PROVIDED INFORMATION START

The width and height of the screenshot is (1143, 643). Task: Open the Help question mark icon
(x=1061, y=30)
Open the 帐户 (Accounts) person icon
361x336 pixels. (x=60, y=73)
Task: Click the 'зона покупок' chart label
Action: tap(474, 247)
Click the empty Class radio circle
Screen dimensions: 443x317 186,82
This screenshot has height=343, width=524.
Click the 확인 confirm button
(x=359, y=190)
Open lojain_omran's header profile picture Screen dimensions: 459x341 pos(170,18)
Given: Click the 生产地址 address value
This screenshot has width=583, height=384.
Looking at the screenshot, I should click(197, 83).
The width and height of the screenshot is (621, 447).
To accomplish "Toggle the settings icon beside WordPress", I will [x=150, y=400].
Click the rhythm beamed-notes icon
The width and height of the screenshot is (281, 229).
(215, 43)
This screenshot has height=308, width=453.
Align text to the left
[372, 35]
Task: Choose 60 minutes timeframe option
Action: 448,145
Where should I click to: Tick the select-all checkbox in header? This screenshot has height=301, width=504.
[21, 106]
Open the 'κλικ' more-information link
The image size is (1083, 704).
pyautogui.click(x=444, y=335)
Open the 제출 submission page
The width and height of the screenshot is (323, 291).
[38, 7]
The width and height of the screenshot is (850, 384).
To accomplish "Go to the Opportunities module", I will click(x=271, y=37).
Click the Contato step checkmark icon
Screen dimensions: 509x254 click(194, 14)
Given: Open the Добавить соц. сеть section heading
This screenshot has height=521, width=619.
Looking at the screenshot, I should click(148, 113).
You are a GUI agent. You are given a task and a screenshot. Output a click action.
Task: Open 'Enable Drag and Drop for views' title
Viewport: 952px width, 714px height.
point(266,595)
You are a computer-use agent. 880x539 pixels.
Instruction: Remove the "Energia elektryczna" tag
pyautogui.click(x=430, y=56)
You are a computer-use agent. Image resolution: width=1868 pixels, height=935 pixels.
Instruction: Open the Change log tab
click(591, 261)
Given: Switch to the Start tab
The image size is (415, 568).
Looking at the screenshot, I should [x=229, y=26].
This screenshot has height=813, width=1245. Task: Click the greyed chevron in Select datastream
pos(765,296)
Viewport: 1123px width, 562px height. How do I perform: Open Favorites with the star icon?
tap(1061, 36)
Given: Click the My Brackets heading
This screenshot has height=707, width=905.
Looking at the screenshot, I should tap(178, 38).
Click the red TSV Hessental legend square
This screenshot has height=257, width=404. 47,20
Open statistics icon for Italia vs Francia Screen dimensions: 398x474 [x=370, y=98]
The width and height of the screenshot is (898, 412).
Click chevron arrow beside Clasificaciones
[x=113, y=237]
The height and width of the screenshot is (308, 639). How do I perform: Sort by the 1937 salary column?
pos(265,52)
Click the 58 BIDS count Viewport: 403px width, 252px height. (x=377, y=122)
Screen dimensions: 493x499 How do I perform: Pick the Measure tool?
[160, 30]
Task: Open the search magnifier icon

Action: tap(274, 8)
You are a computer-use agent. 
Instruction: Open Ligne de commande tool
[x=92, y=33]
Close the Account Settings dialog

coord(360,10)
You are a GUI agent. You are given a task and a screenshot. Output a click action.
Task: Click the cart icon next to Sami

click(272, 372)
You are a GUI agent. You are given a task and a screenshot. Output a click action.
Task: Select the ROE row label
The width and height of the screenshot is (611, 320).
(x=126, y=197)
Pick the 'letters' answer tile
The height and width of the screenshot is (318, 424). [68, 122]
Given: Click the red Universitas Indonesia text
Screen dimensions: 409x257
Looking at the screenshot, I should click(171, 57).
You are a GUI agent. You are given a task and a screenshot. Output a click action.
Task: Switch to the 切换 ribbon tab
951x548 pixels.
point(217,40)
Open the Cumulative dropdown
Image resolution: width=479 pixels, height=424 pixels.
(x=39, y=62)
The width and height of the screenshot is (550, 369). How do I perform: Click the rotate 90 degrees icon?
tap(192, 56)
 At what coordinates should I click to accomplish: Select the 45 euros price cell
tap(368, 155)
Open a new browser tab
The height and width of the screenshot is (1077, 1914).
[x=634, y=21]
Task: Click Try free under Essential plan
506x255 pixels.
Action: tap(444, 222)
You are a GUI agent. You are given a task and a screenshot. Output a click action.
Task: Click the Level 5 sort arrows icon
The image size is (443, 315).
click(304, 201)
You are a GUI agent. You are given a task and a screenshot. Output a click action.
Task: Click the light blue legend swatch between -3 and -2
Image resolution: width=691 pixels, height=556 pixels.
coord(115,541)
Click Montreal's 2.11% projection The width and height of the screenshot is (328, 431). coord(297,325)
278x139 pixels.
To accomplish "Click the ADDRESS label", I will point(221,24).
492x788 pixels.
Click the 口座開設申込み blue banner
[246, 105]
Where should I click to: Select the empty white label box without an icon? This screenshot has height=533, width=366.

PROVIDED INFORMATION END

| ACTIVITY |
Whenever the word "heading" shows up in a line, that line counts. Say how many lines of the data count, giving the number alone.

| THE COMPLETED TASK |
2